Kingsborough is a small historic mining town in the locality of Thornborough in the Shire of Mareeba, Queensland, Australia. It was part of the Hodgkinson Minerals Area.

==History==
Kingston Post Office opened around 1876, was renamed Kingsborough in 1877 and closed in 1924.

The first hotel was opened by James McGroarty in 1876 and others soon followed.

A Roman Catholic chapel opened in 1878.

The Town of Kingsborough appears on a 1880 survey plan.

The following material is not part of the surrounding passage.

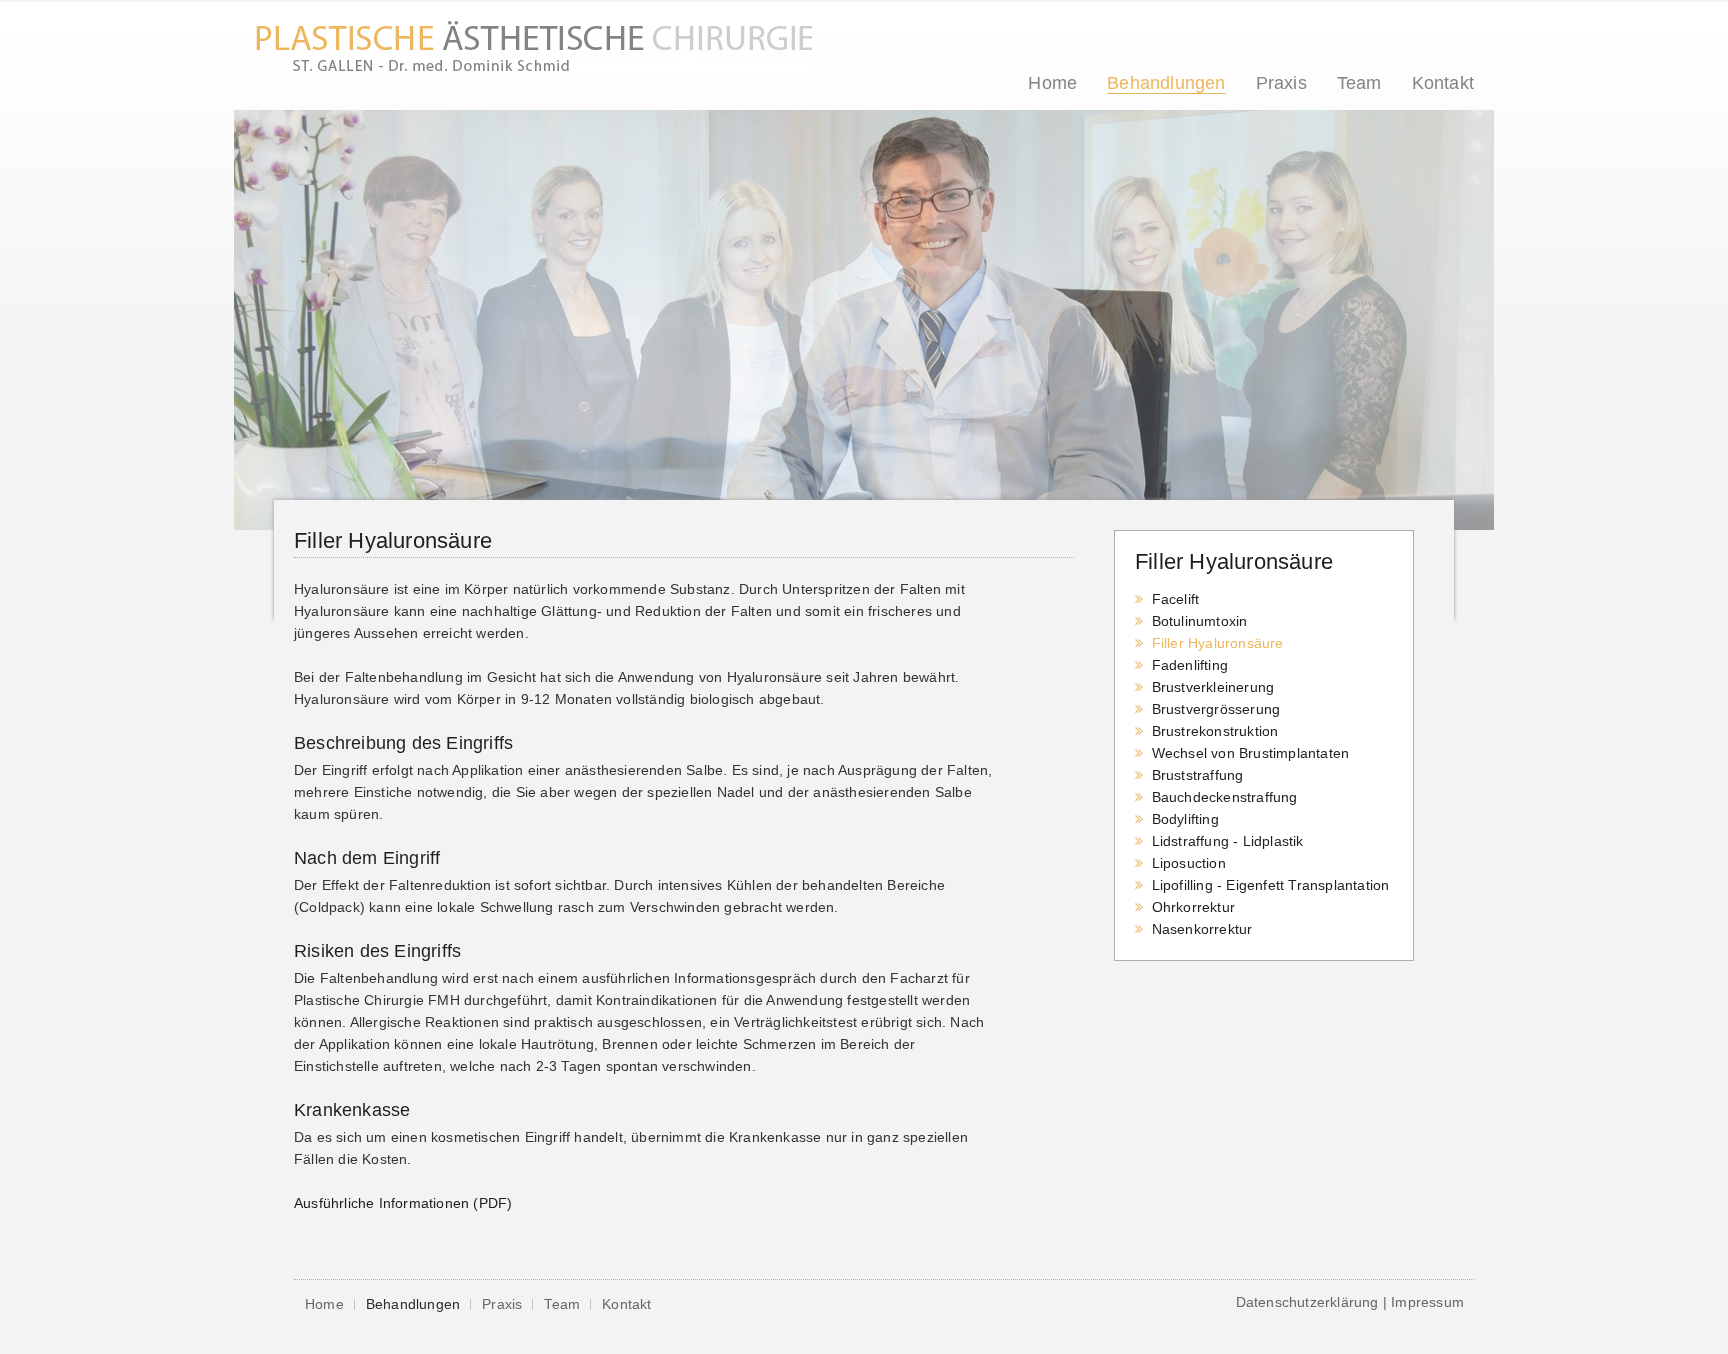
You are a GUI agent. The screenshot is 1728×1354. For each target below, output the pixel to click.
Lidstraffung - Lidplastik (1228, 841)
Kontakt (1443, 83)
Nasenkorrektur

Kingsborough State School opened circa 1882 and closed in 1924.

== Heritage listings ==
Kingsborough has a number of heritage-listed sites, including:
- General Grant Mine, off Dimbulah-Mount Mulligan Road
- Kingsborough Battery, off Kingsborough-Thornborough Road (former East Street, )
- Tyrconnel Mine and Battery, Kingsborough-Thornborough Road

== Education ==
There are no schools in Kingsborough. The nearest government primary school is Dimbulah State School in Dimbulah to the south; the school also offers secondary schooling to Year 10. For secondary schooling to Year 12, the nearest government secondary school is Mareeba State High School in Mareeba to the south-east, but it is probably too distant for a daily commute, with distance education and boarding school as the alternatives.